Tra le bellezze della città c'è sicuramente il Lungomare. Qual è il Suo bilancio degli ultimi anni, dopo la pedonalizzazione, e quali le Sue idee per il futuro?

“La scelta di chiudere il Lungomare, senza concertare la decisione con tutti, è stata sbagliata. Queste decisioni, che impattano fortemente sul territorio, vanno prese ascoltando le esigenze di tutti, senza penalizzare nessuno”.

Trasporto pubblico: come si possono migliorare i servizi ed incoraggiare i cittadini ad utilizzare di meno le auto?

"Raddoppiando gli autobus in circolazione, questo permetterà di dimezzare i tempi di attesa alla fermata. Abbiamo inoltre previsto mezzi di trasporto ecologici, facilmente accessibili ai diversamente abili e dotati di wi-fi integrata.
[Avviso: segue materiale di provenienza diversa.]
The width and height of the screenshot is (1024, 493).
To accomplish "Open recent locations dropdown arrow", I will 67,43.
Introdurremo l’Ecopass e vareremo un piano parcheggi integrato, rimodulando le Ztl sulle esigenze dei cittadini e dei commercianti".
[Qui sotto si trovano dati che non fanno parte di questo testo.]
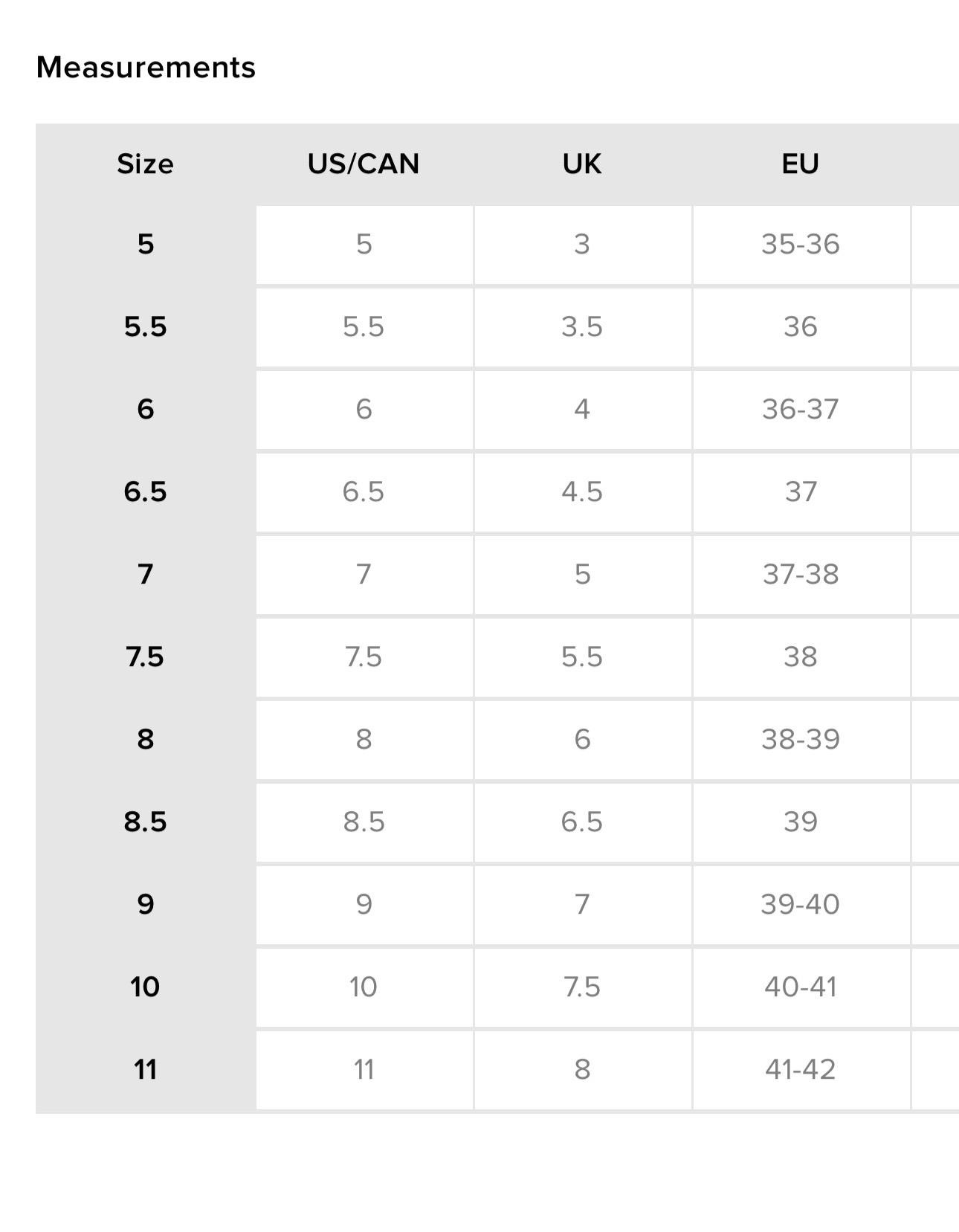
Task: Select the size 8.5 row label
Action: (x=145, y=822)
Per l'economia della città, fondamentale sarà il rilancio di Bagnoli e del Porto. Come immagina il futuro di queste due aree?

“Sul Porto la priorità è uscire dall’immobilismo. Questa situazione danneggia tutti. In un futuro poi, per risolvere il problema inquinamento, si dovrà ragionare sull’elettrificazione del Porto. Su Bagnoli condivido la linea del Governo Renzi sia sul commissariamento, necessario vista la conclamata incapacità dell’amministrazione comunale che ha provocato il fallimento di Bagnoli Futura, sia sui poteri in deroga. Non ci sto, invece, a tenere fuori Napoli dal soggetto attuatore: al Comune deve essere data la possibilità di utilizzare una società partecipata, già esistente o neo-costituita, da gestire in via totalitaria o almeno maggioritaria. La gestione, quindi, deve essere assolutamente e totalmente pubblica ed il Comune deve rendersi protagonista dell’investimento e dei ricavi al posto dei privati, in modo che gli utili restino sul territorio. Immagino l’ufficio del Commissario Nastasi accanto al mio!”.

Quali saranno i primi provvedimenti che adotterà nel caso in cui sarà Lei il nuovo Sindaco di Napoli?

“La mia prima delibera sarà dedicata a restituire la sicurezza ai napoletani. Se rendiamo la città più sicura, diamo la possibilità ai napoletani di vivere la città e attiriamo investimenti e turismo”.